— What is expected —
Beginning with the line containing "Where should I" and ending at the last line of the records, transcribe each line exactly. Do not include pictures.

■ ■ ■

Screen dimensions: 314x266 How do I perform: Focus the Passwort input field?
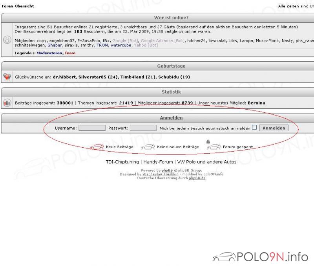pos(143,128)
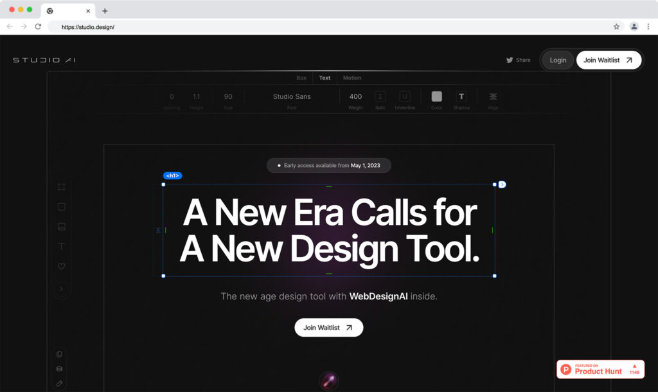Open the text Color swatch
The image size is (658, 392).
coord(437,96)
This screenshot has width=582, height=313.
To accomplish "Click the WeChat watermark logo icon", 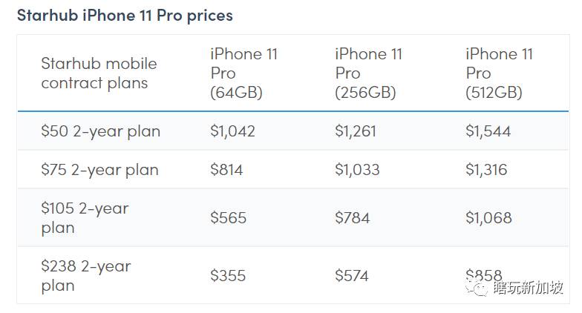I will (479, 287).
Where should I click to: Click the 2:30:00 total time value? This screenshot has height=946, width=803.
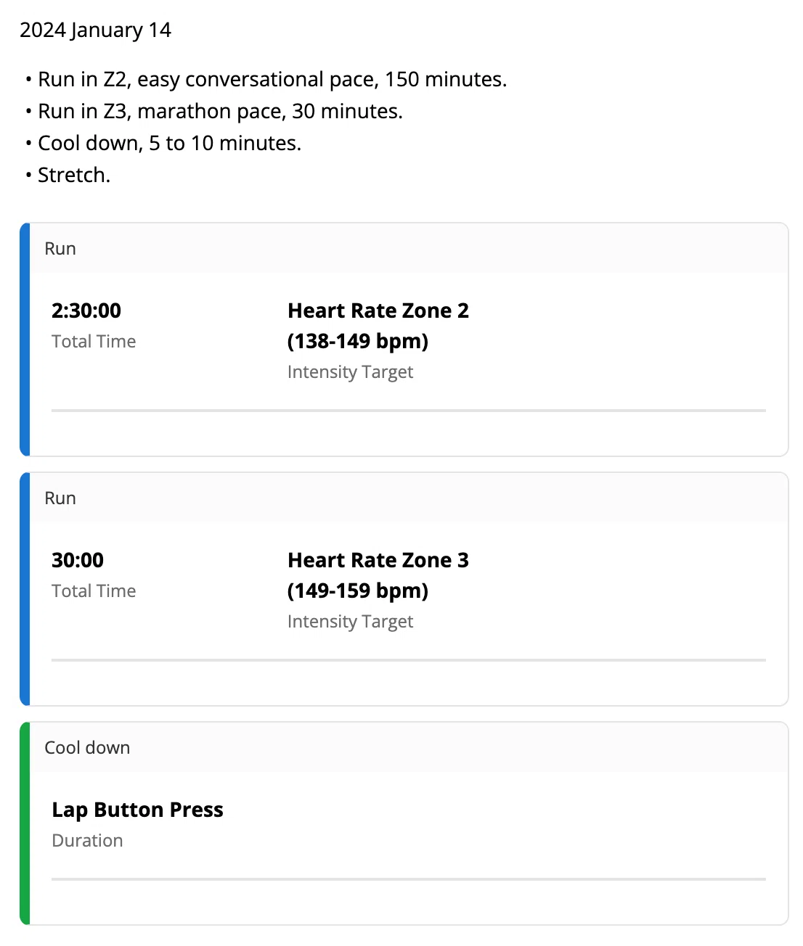pos(86,310)
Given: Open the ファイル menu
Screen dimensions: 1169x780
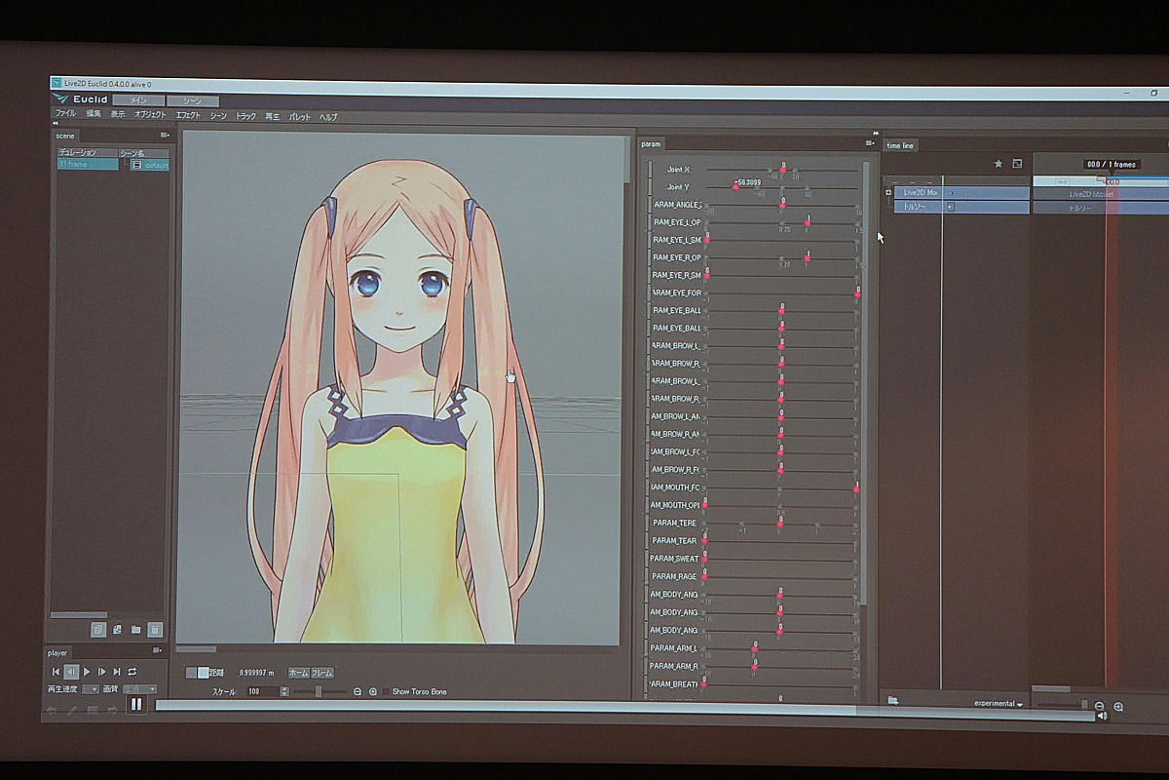Looking at the screenshot, I should (65, 114).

■ ■ ■

— Reply —
Where should I click to: Click the 2:30:00 total time value? This screenshot has height=946, width=803.
pos(86,310)
Given: Open the ファイル menu
Screen dimensions: 1169x780
Looking at the screenshot, I should (65, 114).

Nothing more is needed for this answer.